O agente foi socorrido no local por colegas do Grupo de Pronta Intervenção (GPI), unidade especializada em ações de alto risco. A equipe realizou a imobilização do braço e manteve a flecha estabilizada até a chegada ao Hospital Geral de Roraima (HGR), em Boa Vista.

Na unidade de saúde, exames apontaram que a flecha atravessou o braço esquerdo do policial e ficou alojada no osso. Apesar da gravidade do ferimento, ele apresentava quadro estável e sem sinais de choque. O agente foi encaminhado para avaliação cirúrgica para retirada do objeto e permanece internado sob cuidados médicos.

A operação ocorre em meio ao aumento das denúncias sobre a atuação de garimpeiros ilegais na Terra Indígena Raposa Serra do Sol. Em 2025, lideranças indígenas relataram a intensificação da exploração ilegal, incluindo o uso de explosivos e o aliciamento de jovens das comunidades.

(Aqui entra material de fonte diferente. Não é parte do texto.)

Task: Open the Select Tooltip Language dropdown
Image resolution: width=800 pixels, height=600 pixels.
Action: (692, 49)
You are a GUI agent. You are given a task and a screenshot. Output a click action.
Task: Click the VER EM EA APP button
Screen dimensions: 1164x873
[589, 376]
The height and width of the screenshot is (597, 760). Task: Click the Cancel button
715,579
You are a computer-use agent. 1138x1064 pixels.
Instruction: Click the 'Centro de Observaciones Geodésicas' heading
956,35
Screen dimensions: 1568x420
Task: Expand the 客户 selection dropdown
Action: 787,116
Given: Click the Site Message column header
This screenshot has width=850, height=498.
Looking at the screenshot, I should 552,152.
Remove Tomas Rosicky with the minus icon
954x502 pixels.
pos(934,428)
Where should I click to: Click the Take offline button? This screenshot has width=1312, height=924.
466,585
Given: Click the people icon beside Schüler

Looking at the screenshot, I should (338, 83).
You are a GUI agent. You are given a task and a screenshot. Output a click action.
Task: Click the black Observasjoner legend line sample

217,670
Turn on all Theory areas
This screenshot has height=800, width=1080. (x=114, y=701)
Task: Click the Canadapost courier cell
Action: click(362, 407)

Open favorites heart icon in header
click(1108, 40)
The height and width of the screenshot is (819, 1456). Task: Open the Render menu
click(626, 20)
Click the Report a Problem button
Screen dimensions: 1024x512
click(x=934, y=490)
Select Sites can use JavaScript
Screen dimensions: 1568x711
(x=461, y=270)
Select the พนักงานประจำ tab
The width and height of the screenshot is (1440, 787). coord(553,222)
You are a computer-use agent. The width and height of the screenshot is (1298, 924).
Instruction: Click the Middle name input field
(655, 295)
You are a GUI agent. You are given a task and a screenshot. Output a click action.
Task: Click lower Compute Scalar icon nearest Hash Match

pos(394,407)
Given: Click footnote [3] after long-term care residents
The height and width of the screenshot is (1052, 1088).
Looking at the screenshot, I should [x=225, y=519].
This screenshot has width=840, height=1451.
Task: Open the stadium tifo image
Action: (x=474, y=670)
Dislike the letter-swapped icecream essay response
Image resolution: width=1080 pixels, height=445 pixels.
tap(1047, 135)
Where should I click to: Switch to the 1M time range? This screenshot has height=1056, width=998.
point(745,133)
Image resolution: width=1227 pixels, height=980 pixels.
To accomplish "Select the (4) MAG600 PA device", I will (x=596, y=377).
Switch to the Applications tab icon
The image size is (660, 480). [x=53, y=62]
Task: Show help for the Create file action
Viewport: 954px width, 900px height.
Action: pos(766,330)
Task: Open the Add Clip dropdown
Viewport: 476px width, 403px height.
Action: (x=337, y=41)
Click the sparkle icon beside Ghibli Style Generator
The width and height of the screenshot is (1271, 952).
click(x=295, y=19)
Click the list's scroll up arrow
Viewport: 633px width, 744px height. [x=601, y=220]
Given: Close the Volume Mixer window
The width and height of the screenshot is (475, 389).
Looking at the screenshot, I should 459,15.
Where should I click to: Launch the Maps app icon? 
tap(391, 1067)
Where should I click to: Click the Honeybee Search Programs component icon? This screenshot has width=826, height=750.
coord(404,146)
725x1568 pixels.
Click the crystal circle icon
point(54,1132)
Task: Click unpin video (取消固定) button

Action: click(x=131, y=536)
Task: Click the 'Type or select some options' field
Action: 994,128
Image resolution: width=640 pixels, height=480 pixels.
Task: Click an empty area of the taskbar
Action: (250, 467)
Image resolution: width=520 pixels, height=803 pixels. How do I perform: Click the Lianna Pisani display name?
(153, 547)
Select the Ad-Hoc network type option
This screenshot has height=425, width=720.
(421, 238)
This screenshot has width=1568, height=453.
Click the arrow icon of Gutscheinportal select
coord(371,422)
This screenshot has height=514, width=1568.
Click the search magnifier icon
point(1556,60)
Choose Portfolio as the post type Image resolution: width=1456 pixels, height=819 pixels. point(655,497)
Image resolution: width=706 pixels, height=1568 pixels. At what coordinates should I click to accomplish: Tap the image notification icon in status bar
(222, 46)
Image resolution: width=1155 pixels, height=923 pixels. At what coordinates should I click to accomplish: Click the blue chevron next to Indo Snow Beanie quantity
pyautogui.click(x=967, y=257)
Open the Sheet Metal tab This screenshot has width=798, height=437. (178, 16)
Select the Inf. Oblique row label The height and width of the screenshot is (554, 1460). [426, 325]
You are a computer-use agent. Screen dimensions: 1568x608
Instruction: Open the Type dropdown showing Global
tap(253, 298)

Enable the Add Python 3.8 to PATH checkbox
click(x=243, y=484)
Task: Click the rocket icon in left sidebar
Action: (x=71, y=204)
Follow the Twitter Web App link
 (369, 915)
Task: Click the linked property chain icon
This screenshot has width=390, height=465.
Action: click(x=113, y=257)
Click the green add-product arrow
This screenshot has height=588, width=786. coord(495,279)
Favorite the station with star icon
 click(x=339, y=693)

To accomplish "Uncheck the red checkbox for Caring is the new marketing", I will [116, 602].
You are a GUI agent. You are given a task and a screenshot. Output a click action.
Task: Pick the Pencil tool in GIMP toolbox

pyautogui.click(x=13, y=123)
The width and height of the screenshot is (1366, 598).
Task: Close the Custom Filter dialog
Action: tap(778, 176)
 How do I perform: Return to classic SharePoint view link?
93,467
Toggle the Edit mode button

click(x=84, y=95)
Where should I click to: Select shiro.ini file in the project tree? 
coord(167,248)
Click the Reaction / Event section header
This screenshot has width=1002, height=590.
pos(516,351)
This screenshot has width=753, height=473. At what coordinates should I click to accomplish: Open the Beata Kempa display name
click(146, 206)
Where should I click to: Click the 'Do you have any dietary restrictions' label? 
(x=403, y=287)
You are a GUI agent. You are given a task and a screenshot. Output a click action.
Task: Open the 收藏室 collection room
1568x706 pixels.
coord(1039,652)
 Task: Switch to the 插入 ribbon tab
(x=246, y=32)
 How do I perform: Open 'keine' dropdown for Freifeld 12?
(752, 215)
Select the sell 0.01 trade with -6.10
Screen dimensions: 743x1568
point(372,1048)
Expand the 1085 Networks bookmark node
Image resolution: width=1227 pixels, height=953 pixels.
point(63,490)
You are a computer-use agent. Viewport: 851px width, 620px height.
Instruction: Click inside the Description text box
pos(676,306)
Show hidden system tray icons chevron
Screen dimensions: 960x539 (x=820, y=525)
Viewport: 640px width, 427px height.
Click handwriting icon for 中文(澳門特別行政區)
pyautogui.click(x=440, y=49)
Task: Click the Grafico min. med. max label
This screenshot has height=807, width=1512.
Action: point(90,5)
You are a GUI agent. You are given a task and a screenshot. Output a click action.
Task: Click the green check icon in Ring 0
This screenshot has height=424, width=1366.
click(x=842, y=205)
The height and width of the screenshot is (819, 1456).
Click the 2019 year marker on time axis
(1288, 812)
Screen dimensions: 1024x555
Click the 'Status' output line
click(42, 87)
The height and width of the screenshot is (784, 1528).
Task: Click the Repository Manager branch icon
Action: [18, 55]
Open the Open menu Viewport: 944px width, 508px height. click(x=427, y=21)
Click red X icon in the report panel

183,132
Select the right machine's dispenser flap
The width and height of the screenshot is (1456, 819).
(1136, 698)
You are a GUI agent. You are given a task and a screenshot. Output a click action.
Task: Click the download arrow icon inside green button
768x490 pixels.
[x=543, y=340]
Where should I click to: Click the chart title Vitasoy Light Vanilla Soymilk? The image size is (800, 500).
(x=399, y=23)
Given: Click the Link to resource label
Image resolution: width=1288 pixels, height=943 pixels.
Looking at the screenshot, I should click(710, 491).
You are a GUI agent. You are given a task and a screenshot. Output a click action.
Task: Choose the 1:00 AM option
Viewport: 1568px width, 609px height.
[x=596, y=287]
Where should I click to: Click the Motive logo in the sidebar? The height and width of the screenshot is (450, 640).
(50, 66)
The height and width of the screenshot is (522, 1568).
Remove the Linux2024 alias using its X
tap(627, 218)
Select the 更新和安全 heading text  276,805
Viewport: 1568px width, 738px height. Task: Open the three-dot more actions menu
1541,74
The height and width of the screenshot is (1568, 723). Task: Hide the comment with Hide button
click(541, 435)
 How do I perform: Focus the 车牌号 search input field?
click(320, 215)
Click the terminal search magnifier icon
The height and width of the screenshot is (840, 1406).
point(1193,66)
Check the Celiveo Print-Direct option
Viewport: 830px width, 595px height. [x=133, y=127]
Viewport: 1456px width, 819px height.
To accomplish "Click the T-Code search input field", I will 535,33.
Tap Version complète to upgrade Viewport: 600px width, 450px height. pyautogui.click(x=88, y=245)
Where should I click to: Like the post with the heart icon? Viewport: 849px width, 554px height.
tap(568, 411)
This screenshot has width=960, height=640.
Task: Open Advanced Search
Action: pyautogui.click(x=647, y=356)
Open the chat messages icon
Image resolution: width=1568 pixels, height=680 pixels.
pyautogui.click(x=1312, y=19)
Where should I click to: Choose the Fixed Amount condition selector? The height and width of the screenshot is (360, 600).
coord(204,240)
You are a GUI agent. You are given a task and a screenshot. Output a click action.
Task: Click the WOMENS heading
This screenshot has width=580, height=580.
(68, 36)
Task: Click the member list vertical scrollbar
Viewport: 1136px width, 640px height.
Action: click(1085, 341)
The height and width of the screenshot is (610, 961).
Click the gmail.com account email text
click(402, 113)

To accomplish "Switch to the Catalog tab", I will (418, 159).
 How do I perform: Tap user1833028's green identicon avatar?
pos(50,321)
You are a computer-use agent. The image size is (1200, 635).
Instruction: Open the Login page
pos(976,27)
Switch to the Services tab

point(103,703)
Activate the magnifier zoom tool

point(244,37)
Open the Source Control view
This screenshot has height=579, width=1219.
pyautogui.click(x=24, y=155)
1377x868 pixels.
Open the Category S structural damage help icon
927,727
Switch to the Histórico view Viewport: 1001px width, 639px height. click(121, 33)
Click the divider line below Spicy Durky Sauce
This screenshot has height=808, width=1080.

Com cerca de 1,7 milhão de hectares, o território é um dos maiores do país e abriga mais de 26 mil indígenas, segundo o Censo 2022 do Instituto Brasileiro de Geografia e Estatística (IBGE). A área se estende pelos municípios de Normandia e Uiramutã, na tríplice fronteira entre Brasil, Venezuela e Guiana.

A região é marcada por formações montanhosas, como a Serra de Pacaraima e o Monte Roraima, além de grande concentração de rios e áreas ricas em minerais — fatores que contribuem para a pressão constante do garimpo ilegal.